*** Exercise materials Section Begins ***
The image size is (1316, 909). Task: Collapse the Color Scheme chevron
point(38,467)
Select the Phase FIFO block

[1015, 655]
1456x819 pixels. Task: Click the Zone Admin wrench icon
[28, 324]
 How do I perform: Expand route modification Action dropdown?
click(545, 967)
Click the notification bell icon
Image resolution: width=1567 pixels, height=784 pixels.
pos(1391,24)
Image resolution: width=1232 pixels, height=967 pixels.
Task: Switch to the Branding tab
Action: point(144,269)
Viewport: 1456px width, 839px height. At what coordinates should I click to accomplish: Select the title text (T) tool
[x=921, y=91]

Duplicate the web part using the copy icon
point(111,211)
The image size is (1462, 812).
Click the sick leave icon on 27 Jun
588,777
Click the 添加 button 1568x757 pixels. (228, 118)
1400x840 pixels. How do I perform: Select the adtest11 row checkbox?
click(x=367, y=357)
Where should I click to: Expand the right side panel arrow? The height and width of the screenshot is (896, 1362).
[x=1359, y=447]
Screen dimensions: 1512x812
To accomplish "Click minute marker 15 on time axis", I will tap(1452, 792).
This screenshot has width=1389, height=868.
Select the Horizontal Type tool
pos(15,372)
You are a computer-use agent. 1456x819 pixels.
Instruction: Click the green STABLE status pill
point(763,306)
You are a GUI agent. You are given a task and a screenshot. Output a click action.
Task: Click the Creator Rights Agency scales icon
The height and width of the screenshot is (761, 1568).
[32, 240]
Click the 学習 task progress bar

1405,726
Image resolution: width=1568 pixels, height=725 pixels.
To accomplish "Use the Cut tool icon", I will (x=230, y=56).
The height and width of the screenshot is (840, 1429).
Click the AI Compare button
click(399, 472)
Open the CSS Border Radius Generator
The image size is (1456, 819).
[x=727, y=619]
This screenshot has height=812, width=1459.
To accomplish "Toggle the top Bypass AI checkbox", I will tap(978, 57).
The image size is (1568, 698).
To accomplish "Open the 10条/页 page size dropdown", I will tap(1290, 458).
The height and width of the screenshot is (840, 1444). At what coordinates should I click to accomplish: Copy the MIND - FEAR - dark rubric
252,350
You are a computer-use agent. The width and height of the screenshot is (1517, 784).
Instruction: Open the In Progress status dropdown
*** Exercise materials Section Ends ***
— Task instructions —
Copy every line where the word "Open" is present in the entries above.

— Exercise response —
Open the CSS Border Radius Generator
To accomplish "Open the 10条/页 page size dropdown", I will tap(1290, 458).
Instruction: Open the In Progress status dropdown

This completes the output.